Las gráficas permiten observar:

* **Training/Validation Loss:** ResNet50 converge más rápido que VGG19 gracias a sus conexiones residuales que facilitan el flujo del gradiente. Con el dataset balanceado, ambos modelos alcanzan valores de loss más estables y generalizan mejor (menor gap entre train y val loss).

* **Precision, Recall (Sensitivity) y F1-Score:** La clase `bird` es la más afectada por el desbalance. Con el dataset desbalanceado, el recall de `bird` es significativamente inferior al de las demás clases, indicando que el modelo falla al identificar pájaros (los clasifica como otra clase). Con el balanceo, el recall de `bird` mejora sustancialmente, igualándose más al de las otras clases.
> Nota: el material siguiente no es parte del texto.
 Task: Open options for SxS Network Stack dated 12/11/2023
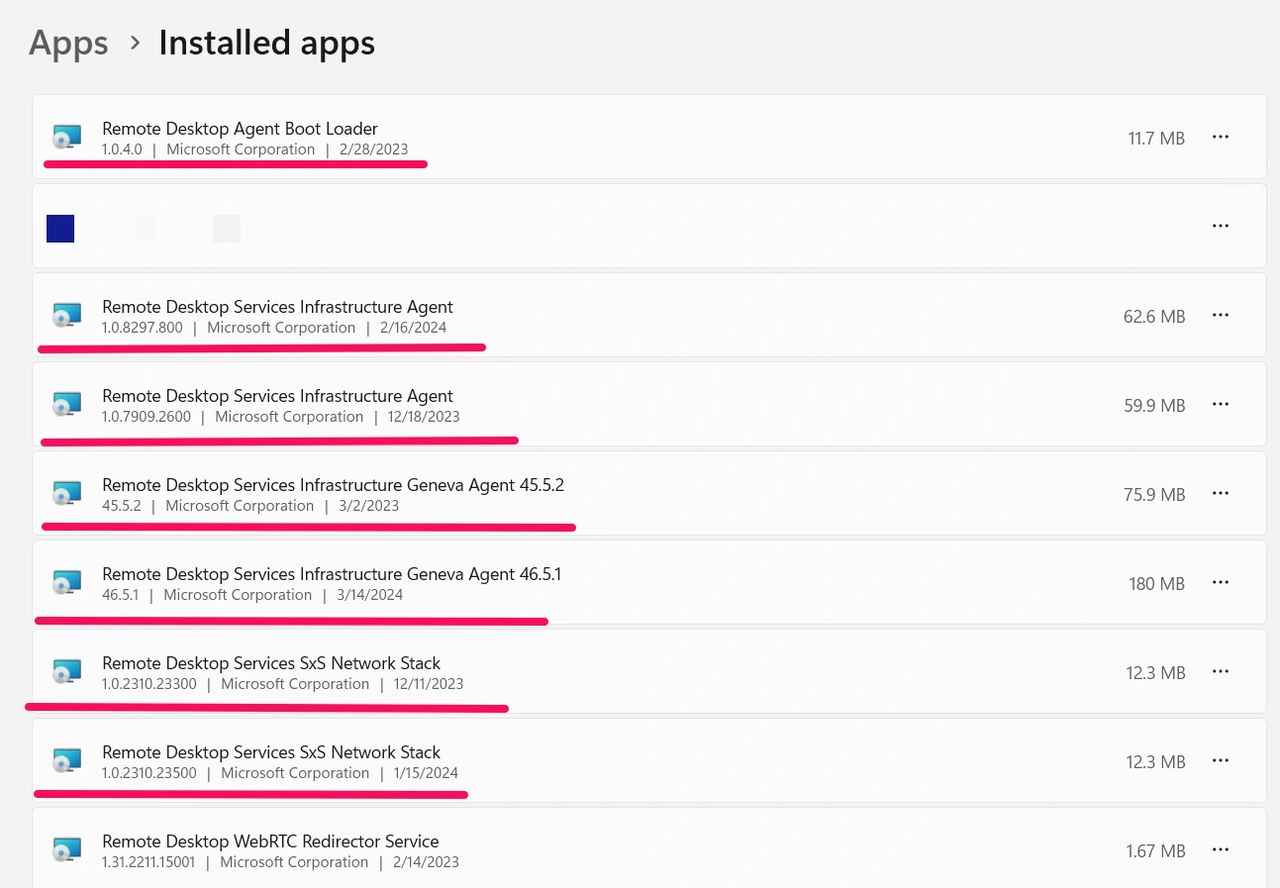(x=1220, y=671)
* **Specificity:** Mide la capacidad del modelo para no predecir falsamente una clase. Con el dataset desbalanceado, la especificidad de `bird` puede parecer alta (porque el modelo raramente predice `bird`), pero esto es engañoso — el modelo simplemente ignora esa clase. Con el balanceo, la especificidad se mantiene alta pero ahora acompañada de un buen recall.

* **Accuracy Global:** ResNet50 tiende a obtener mejor accuracy que VGG19, especialmente con el dataset balanceado, debido a su mayor capacidad de generalización con conexiones residuales. El balanceo del dataset mejora la accuracy en ambos modelos al distribuir equitativamente el aprendizaje entre clases.

En conclusión, el uso de data augmentation para balancear el dataset, combinado con fine-tuning de modelos preentrenados, produce clasificadores más robustos y equitativos entre clases. ResNet50 es la arquitectura más recomendable por su convergencia más rápida y mejor generalización.